## INSTRUCTION
Copy out each line of the items below that contains the string "screenshot".

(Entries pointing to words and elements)
-- -- --
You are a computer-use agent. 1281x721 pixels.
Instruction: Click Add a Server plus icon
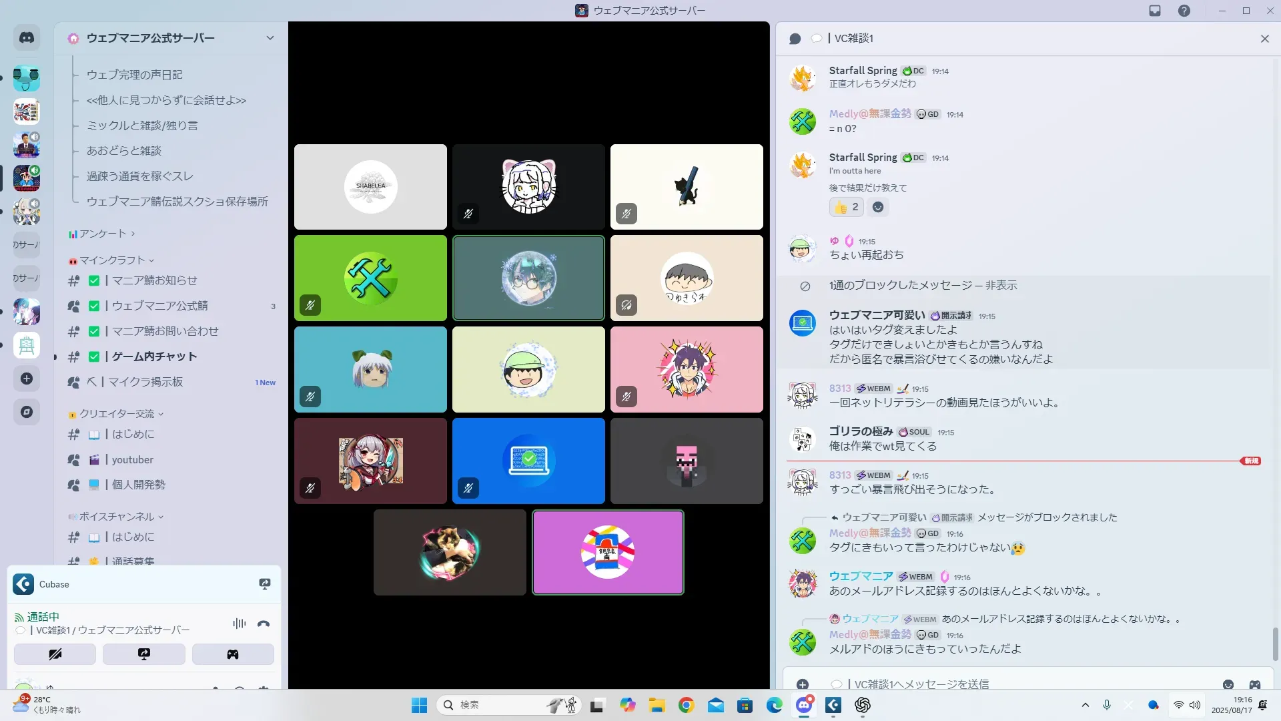[x=27, y=379]
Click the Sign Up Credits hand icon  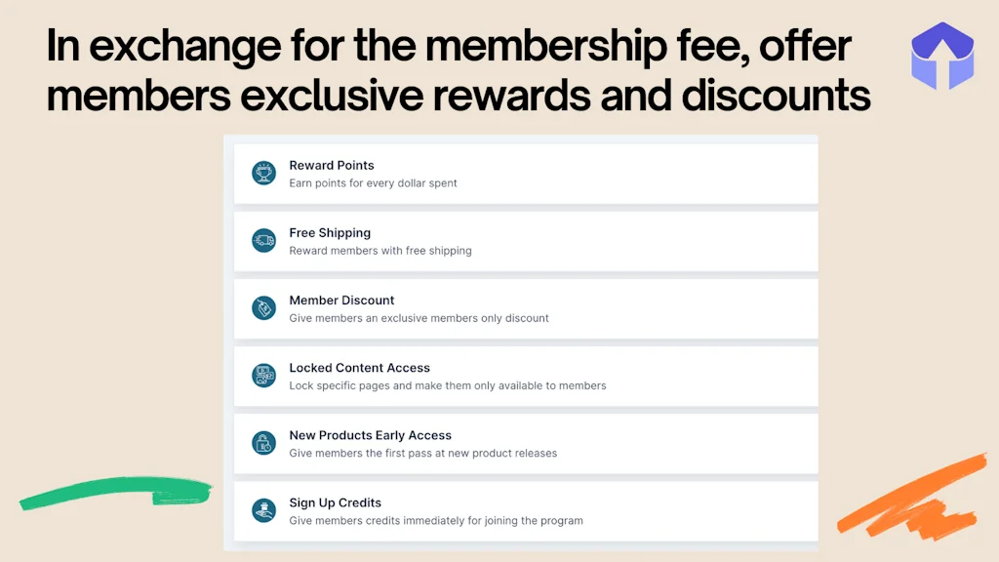[x=263, y=509]
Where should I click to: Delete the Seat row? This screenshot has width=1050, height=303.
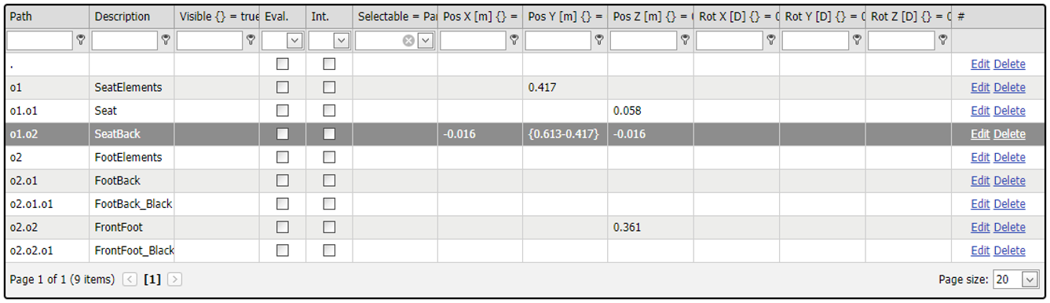click(x=1009, y=111)
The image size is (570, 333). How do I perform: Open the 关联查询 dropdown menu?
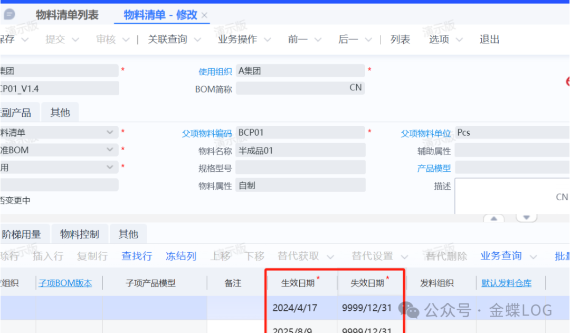pyautogui.click(x=174, y=39)
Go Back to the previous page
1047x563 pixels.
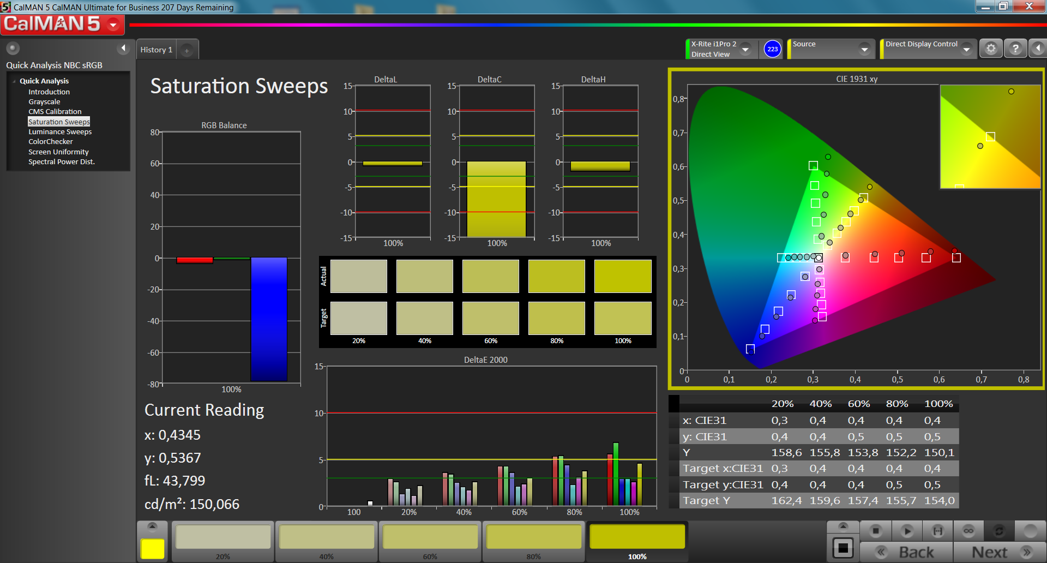coord(907,552)
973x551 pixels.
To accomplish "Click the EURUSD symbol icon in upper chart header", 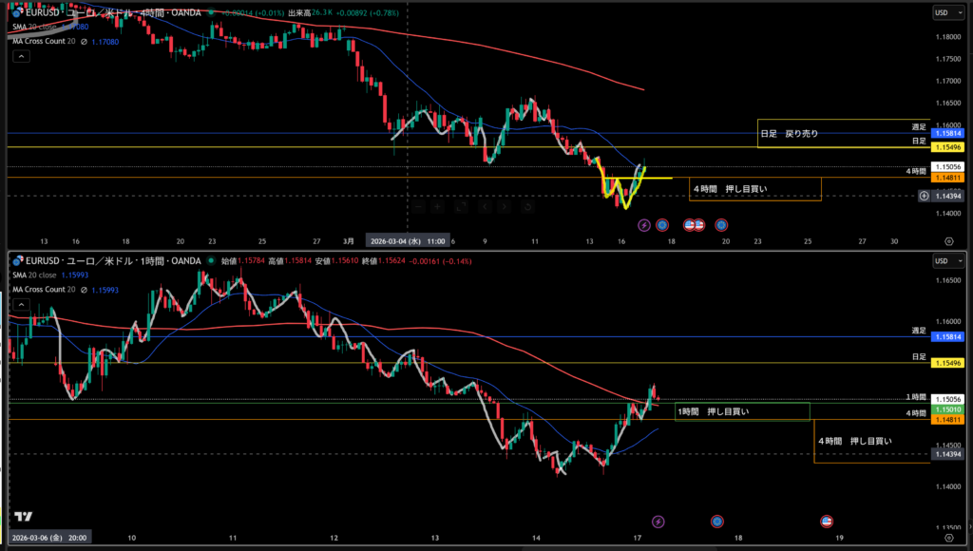I will click(17, 11).
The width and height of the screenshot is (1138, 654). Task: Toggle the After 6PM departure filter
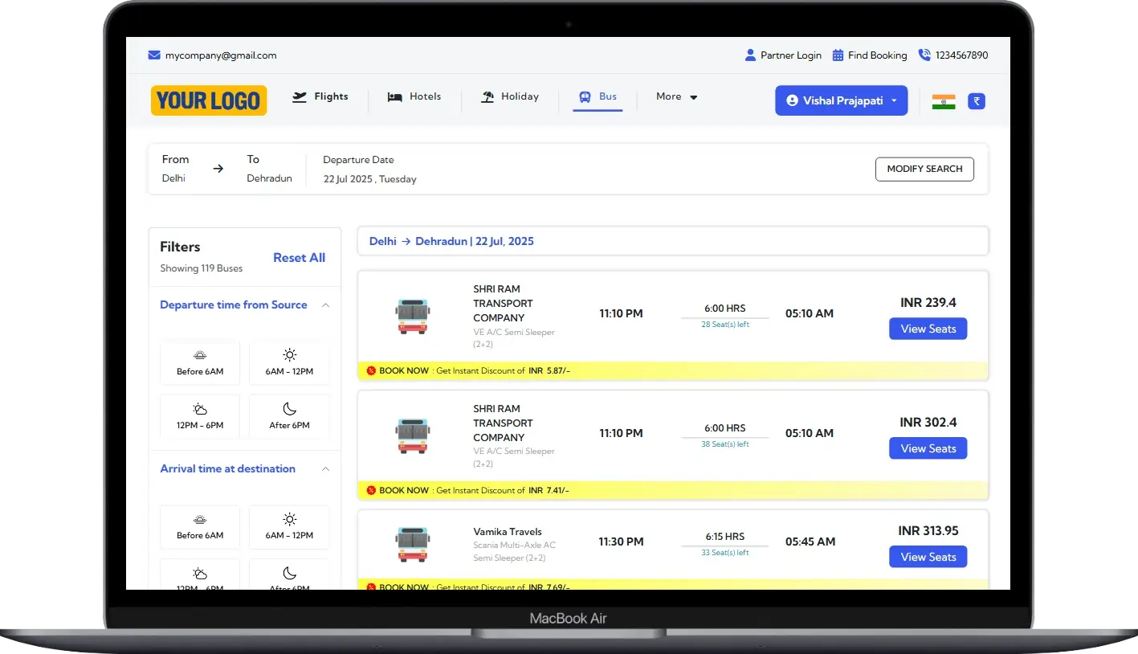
-- -- --
## FULL ANSWER
Where should I click to: Delete the Seat row? This screenshot has width=1050, height=303.
The width and height of the screenshot is (1138, 654). Task: Toggle the After 6PM departure filter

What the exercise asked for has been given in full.